On Thu, Mar 22, 2012 at 2:35 PM, Glyph Lefkowitz <glyph@twistedmatrix.com> wrote:
Also, in order to execute in any installation environment where libraries are found in non-default locations, you will need to set LD_LIBRARY_PATH. Oh, and you will also need to set $PATH on UNIX so that libraries can find their helper programs and %PATH% on Windows so that any compiled dynamically-loadable modules and/or DLLs can be loaded. And by the way you will also need to relay DYLD_LIBRARY_PATH if you did a UNIX-style build on OS X, not LD_LIBRARY_PATH. Don't forget that you probably also need PYTHONPATH to make sure any subprocess environments can import the same modules as their parent. Not to mention SSH_AUTH_SOCK if your application requires access to _remote_ process spawning, rather than just local.

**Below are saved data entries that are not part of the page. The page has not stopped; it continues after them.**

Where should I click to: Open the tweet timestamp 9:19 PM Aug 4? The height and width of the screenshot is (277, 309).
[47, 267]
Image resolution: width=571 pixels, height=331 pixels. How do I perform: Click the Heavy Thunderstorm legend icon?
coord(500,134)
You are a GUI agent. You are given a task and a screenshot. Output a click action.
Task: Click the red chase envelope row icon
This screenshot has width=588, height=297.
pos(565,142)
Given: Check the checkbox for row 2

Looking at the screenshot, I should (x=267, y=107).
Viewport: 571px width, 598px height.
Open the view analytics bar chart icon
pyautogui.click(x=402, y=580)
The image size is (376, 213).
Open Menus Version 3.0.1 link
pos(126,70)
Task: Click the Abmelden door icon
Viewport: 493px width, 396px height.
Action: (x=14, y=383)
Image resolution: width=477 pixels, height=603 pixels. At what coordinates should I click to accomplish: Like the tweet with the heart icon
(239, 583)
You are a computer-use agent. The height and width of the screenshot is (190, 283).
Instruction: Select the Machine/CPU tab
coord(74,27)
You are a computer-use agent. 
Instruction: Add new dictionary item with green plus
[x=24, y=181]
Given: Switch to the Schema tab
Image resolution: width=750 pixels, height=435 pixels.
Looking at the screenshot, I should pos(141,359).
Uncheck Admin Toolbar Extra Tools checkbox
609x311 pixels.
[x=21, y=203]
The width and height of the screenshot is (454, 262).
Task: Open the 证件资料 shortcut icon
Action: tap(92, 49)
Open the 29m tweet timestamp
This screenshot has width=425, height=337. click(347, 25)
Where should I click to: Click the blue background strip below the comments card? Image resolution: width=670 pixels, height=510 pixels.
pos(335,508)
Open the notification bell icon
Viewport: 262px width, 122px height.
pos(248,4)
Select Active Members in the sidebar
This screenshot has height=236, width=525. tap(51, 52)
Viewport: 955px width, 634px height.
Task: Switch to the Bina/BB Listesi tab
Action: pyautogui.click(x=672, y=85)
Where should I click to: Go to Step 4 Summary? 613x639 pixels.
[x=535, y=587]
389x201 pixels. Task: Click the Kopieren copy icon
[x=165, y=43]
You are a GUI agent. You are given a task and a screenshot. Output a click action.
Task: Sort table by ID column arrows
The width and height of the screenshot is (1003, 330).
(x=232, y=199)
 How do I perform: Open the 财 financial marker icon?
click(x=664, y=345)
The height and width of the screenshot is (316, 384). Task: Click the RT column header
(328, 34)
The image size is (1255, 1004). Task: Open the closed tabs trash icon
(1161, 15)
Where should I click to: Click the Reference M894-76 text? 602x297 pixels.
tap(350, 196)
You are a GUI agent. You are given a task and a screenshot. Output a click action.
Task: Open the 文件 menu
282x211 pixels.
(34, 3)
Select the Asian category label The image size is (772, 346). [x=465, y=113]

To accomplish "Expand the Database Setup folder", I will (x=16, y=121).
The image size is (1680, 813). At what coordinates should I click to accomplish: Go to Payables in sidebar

Oh and DISPLAY in case your subprocesses need GUI support from an X11 program (which sometimes you need just to initialize certain libraries which don't actually do anything with a GUI). Oh and __CF_USER_TEXT_ENCODING is important sometimes too, don't forget that. And if your subprocess is in Perl or Ruby or Java you may need a couple dozen other variables which your deployment environment has set for you too. Did I mention CFLAGS or LC_ALL yet? Let me tell you a story about this one HP/UX machine...
Ahem.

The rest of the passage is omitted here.